How to Invest in PERA (Personal Equity & Retirement Account) - The Thrifty Pinay

How to Invest in PERA (Personal Equity & Retirement Account)

It’s alarming that based on an East Asia retirement survey, Filipinos are the least knowledgeable when it comes to using financial instruments for retirement.

I strongly believe that more and more Filipinos now are seeing the importance of pensions and savings. But sadly, our SSS Pension is not enough to sustain our needs come retirement. Have a look below:

Basic Monthly Pension
Average monthly SSS pension for retirees
2010: P3,524
2011: P3,520
2012: P3,707
2013: P3,577
2014: P3,792
2015: P3,780

September 2016: P3,658 (3% decrease from 2015)    As indicated by ABS CBN news

You see, life is too short to stop dreaming of a hassle-free retirement plan

If you have read finance books from Robert Kiyosaki and other international authors, you may have come across the words 401 (k) Plan (401K) and Individual Retirement Account (IRA) of the United States. The good news is, we have our own retirement plans in the Philippines, quite similar to the above-mentioned plans.

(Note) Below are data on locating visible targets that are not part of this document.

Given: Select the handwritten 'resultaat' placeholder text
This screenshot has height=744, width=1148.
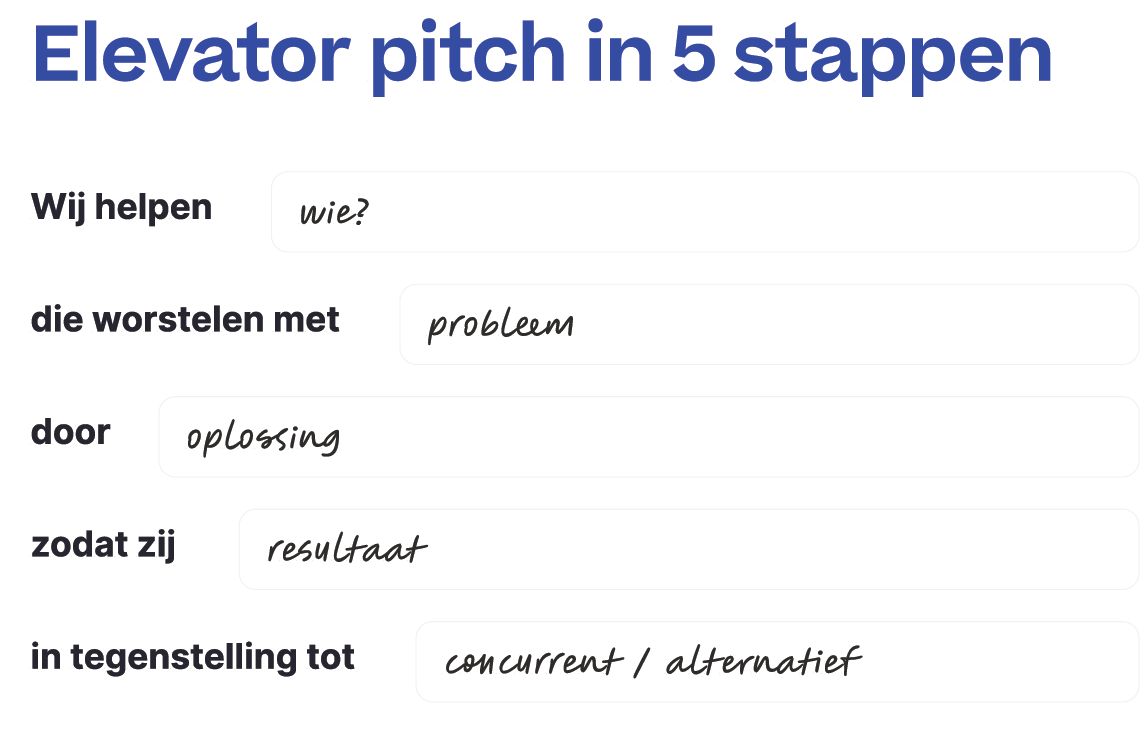Looking at the screenshot, I should click(347, 548).
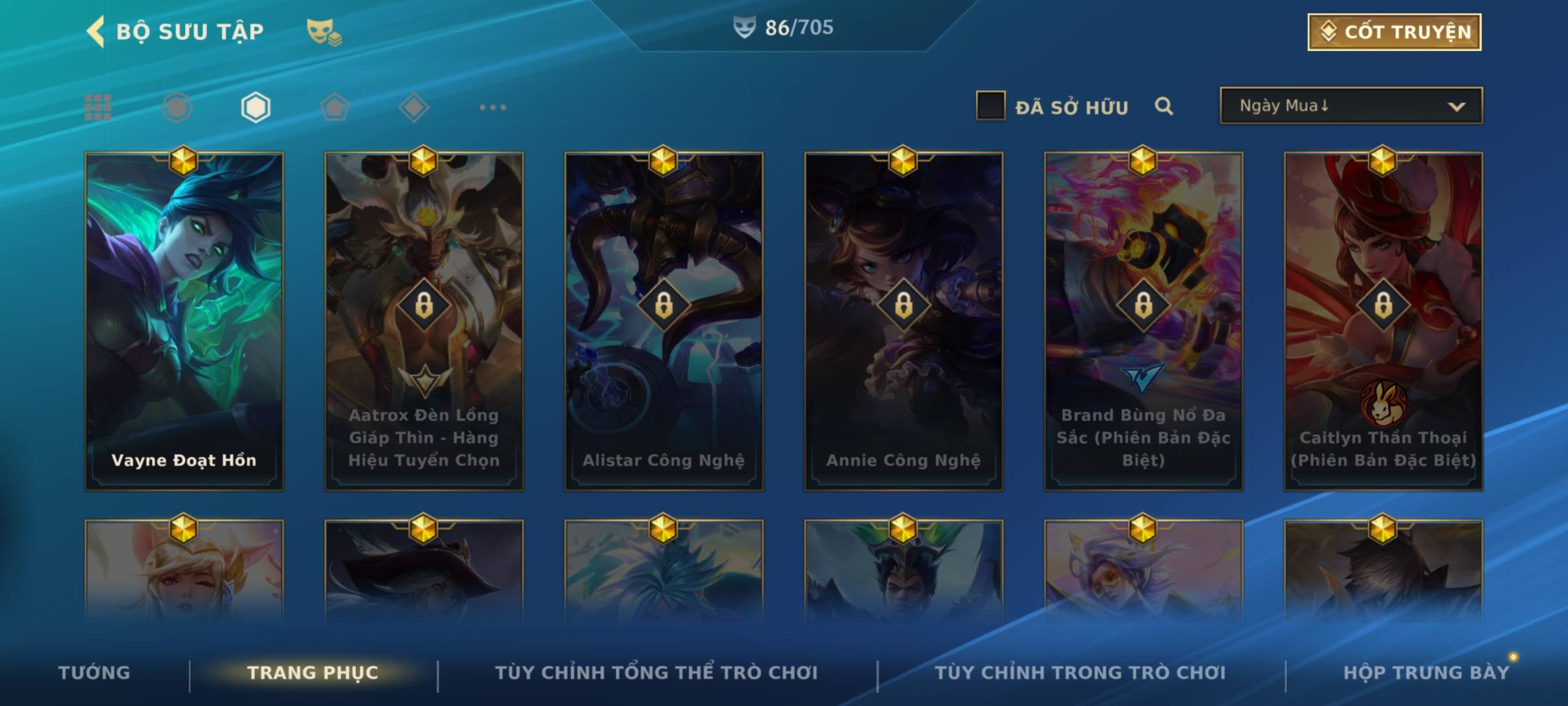Select the diamond rarity filter icon
The height and width of the screenshot is (706, 1568).
[x=414, y=107]

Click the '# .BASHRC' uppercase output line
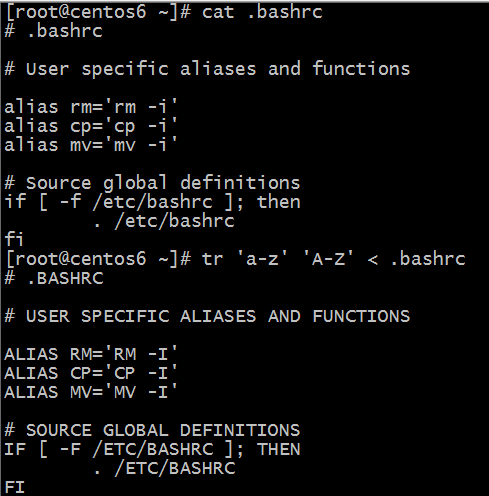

This is where PERA comes in.

So how exactly will PERA help us save for retirement? I’ve got two words for you:


What is PERA (Personal Equity & Retirement Account)?

A Personal Equity and Retirement Account (PERA), is a long-term voluntary retirement account that encourages individuals to save and plan for their retirement while enjoying the tax incentives both from:

  • the amount contributed to the PERA and;
  • the income from PERA investments.

What got me excited with PERA is that it has tax incentives because come on! There are not a lot of investment and retirement options out there that offer tax incentives the way PERA does.

But these tax benefits are just the icing on the cake! PERA has a lot more benefits that makes it stand out.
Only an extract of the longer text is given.